You'll notice the top, sides, and bottom of the headset have clear panels, and there are a pair of fish-eye lenses facing outward. Lenovo wanted to make sure the Mirage wouldn't completely block out your surroundings, and you'd still be able to track objects and people. It works pretty well; no matter what was going on in the game, I didn't have an issue of keeping track of what was around me.
Picking up the lightsaber controller is where things really get cool. Lenovo calls it a "collector-quality" piece, and despite not being a big Star Wars memorabilia collector myself, it's something I'd be proud to display on a shelf. The lightsaber feels solid, looks legit, and has haptic feedback for vibration during gameplay. The tracking beacon, meanwhile, is a glowing pink orb that keeps track of the floor's position.
One thing to keep in mind is that the Mirage AR headset requires a smartphone. According to Lenovo it's compatible with a number of Android and iOS devices, including most recent iPhones and Samsung handsets. It isn't yet clear whether the headset will support any additional AR experiences outside of Jedi Challenges.
Fight Like A Jedi
There are three components to gampelay: combat centered around lightsaber battles and gaining Jedi powers by accessing Holochrons, a strategy game that lets you command battles between the Empire, First Order, and Rebel Alliance, and a board game based on Holochess.
Remember that this is AR (augmented reality) and not VR (virtual reality), so everything you see through the headset is slightly transparent, making figures seem like they're holograms standing right there in the room with you. The main action takes place in front of you, in the space of a narrow visor that gives you a 60-degree field of view horizontally and 30 degrees vertically.

★ ★ ★

**REQUIRED ACTIONS**:
1: Do these statements agree with the headset review? (a) The tracking beacon is a glowing pink orb. (b) The Mirage headset works without a smartphone. (c) The visor gives a 60-degree vertical field of view. Answer yes or no for each and quote the deciding words.
2: Write the next paragraph of the headset review, picking up after its last sentence.

**Entries for locating words and elements**:
★ ★ ★

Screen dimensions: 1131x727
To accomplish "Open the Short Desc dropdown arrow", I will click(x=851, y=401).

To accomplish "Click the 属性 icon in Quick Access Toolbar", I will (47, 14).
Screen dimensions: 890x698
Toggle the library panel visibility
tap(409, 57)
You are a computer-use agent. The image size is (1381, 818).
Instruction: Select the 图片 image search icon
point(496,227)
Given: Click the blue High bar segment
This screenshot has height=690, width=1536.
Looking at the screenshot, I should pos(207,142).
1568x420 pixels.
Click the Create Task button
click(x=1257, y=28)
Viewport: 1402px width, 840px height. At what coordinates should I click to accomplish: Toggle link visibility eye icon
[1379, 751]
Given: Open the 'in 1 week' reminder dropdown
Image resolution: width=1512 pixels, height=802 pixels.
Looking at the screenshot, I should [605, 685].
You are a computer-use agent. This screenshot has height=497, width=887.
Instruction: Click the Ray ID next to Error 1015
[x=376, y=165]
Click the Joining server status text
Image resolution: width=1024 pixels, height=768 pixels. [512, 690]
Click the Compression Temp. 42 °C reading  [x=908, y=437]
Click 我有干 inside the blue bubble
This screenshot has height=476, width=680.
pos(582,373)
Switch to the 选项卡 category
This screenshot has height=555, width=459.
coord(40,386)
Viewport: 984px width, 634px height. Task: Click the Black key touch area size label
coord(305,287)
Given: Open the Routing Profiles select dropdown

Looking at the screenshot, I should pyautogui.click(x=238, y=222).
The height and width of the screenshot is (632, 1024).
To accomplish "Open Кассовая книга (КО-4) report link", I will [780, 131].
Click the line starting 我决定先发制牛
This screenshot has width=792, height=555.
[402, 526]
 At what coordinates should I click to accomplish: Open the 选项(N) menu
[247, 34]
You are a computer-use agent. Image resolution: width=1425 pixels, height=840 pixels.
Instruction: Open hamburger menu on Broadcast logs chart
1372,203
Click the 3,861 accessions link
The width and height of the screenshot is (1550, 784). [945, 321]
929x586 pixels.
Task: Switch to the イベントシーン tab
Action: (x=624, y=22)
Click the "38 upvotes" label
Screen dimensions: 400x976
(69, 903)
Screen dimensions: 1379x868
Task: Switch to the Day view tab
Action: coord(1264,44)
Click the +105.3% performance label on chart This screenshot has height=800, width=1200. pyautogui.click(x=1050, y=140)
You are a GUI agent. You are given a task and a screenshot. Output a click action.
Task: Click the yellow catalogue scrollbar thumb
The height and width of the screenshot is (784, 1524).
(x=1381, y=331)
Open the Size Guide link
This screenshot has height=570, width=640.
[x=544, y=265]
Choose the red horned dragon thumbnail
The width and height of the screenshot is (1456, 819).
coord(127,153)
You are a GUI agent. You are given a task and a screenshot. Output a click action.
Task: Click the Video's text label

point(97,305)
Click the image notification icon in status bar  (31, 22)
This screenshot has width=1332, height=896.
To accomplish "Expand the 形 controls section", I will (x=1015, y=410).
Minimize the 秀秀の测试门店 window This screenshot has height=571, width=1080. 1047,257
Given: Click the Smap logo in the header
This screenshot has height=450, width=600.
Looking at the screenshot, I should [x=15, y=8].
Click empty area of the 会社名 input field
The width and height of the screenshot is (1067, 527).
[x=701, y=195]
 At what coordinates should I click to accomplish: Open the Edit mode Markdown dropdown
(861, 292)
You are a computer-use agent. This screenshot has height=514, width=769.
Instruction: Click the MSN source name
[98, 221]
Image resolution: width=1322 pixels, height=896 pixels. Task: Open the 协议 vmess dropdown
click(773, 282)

★ ★ ★

**RESULTS FOR THE EXERCISE**:
1:
(a) Yes: "The tracking beacon, meanwhile, is a glowing pink orb that keeps track of the floor's position."
(b) No: "One thing to keep in mind is that the Mirage AR headset requires a smartphone."
(c) No: "a narrow visor that gives you a 60-degree field of view horizontally and 30 degrees vertically."

2:
For my demo, I was limited to the lightsaber battle. Upon putting on the headset, I activated my lightsaber to the classic woosh-hiss sound accompanied by satisfying haptic feedback. The lightsaber blade didn't render correctly on screen the first time. The second time fixed this issue, though it wasn't quite perfectly aligned with the controller.
Almost immediately, I was confronted with a holographic Kylo Ren. How visible he is depends on how bright or dark your surroundings are. The first time I tried the demo in a brightly lit public area, I found it a bit difficult to see him. A second demo in a more dimly lit room rendered a much clearer image.
And that's when he attacked me. The narrow field of view offered by the headset is a bit limiting. As Kylo Ren advanced on me, his head or feet vanished and I was often confronted by his distended torso sometimes just floating in the air. I had to move my head up and down to keep him in view, which made blocking, parrying, and thrusting with my lightsaber frustrating because I often didn't know where his lightsaber was.
Luckily, the game shows you where the next blow is coming and you gives you time to block it. Successfully blocking lets you throw your enemy off balance and gives you a window of opportunity to strike. Needless to say, I polished off Kylo Ren in short order.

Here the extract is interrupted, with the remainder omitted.